Bundesgerichtshof
Mitteilung der Pressestelle

 

 

Nr. 54/2004

Urteil in Sachen Bremer Vulkan in vollem Umfang aufgehoben

Das Landgericht Bremen hat die drei Angeklagten, die Mitglieder des Vorstands der mittlerweile in Konkurs gegangenen Bremer Vulkan Verbund AG (BVV AG) waren, jeweils wegen Untreue in zwei Fällen zu einer Gesamtfreiheitsstrafe von zwei Jahren verurteilt und die Vollstreckung der Strafen zur Bewährung ausgesetzt.

Die BVV AG hatte über zwischengeschaltete Tochterunternehmen im Jahr 1992 von der Treuhandanstalt die MTW-Schiffswerft in Wismar sowie die Volkswerft in Stralsund übernommen, die zu Zeiten der ehemaligen DDR in einem Kombinat zusammengefaßt waren. Um die nicht kostendeckend arbeitenden Werften zu erhalten, wurden in den Verträgen über den Verkauf der Werften Zuschüsse in der Größenordnung von insgesamt über 1 Mrd. DM vereinbart. Damit sollte zum einen ein Ausgleich geschaffen werden für zu erwartende Aufwendungen aus Sozialplänen und für Verluste aus bereits abgeschlossenen Geschäften. Weiterhin waren in dem Subventionsbetrag auch Investitionsbeihilfen in Höhe von über 600 Mio. DM vorgesehen, mit denen grundlegende Maßnahmen zur Modernisierung der Ostwerften bezuschußt werden sollten.
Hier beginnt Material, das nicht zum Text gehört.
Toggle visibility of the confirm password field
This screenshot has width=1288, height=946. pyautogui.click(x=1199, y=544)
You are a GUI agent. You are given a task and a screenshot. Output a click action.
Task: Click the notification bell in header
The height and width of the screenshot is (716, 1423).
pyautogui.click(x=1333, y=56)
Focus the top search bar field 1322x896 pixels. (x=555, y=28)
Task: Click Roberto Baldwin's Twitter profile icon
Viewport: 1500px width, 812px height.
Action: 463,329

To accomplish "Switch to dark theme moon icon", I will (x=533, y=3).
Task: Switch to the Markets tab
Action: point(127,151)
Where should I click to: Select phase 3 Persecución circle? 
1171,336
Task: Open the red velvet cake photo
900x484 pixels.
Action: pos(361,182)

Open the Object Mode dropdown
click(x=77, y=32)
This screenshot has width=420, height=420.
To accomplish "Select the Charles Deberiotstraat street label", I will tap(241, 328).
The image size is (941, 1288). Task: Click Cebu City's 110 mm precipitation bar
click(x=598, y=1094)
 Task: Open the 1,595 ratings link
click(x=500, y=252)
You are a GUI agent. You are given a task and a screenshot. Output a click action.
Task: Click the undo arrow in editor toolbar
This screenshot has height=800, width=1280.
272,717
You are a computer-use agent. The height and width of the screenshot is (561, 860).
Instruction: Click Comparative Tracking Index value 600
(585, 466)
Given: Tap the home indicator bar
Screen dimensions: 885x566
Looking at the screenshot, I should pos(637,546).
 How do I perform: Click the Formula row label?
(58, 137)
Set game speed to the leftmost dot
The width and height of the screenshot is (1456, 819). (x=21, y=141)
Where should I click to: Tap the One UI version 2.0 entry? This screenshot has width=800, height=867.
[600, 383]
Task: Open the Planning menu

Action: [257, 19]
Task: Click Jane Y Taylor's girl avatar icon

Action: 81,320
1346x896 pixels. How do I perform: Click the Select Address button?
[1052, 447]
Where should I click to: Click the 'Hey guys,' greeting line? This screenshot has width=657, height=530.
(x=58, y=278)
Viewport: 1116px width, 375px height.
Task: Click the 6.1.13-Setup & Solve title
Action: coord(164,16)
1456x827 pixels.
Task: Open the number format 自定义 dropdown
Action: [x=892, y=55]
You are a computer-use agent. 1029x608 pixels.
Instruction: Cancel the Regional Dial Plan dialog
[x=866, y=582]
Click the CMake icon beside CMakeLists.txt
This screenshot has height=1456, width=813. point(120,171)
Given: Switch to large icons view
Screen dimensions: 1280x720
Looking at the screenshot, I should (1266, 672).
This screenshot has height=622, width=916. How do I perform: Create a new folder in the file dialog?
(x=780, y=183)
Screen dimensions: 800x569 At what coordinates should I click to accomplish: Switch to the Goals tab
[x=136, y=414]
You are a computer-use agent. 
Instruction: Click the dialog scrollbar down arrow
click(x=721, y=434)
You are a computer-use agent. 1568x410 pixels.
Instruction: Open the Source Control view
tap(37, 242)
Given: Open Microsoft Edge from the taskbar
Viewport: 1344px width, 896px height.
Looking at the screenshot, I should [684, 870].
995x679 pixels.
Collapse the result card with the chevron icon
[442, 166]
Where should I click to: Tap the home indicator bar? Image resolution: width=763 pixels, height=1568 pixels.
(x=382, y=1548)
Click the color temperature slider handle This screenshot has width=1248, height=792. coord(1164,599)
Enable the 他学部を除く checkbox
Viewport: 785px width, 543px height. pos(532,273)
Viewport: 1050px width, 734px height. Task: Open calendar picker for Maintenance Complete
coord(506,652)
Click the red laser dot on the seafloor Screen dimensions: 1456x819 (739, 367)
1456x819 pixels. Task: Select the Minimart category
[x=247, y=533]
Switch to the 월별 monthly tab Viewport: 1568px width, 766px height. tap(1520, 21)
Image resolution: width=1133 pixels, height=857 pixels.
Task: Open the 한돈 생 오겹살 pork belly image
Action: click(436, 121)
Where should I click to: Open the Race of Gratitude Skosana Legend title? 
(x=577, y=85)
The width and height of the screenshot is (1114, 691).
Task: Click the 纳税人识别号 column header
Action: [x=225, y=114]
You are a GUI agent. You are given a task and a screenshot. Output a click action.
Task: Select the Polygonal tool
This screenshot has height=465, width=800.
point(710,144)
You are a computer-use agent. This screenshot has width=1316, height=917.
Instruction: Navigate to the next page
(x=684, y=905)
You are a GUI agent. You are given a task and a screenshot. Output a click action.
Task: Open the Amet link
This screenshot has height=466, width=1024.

Die BVV AG, die im Zuge der Werftenkrise zunehmend in wirtschaftliche Probleme geriet, richtete ein konzerninternes Cash-Management-System ein. Dieses System stellte sicher, daß Guthaben in einem Tochterunternehmen innerhalb des Konzerns zugleich zum Ausgleich etwaiger Schuldsalden anderer Unternehmenseinheiten verwandt werden konnten. Mit einem solchen – im übrigen auch in anderen Konzernen verbreiteten – internen Ausgleichssystem wurde die Finanzlage der BVV AG optimiert und insbesondere die Zinsbelastung des Gesamtkonzerns vermindert. Nachdem die beiden Ostwerften mit Rücksicht auf Bedenken der EU-Kommission zunächst ausgeklammert waren, wurden sie später in das Cash-Management-System einbezogen, zumal sie infolge der Zuschüsse in erheblichem Umfang über freie Finanzmittel verfügten. Dadurch kam es in der Folgezeit zu Kapitalumschichtungen von den Ostwerften zu den übrigen Tochterunternehmen. Betroffen waren davon Geldanlagen der beiden Ostwerften in Höhe von über 800 Mio. DM. Die finanzielle Situation des Gesamtkonzerns verschlechterte sich trotz weiterer Kreditgewährungen ständig. Im Februar 1996 wurde schließlich Vergleichsantrag gestellt und später das Anschlußkonkursverfahren über das Vermögen der BVV AG eröffnet.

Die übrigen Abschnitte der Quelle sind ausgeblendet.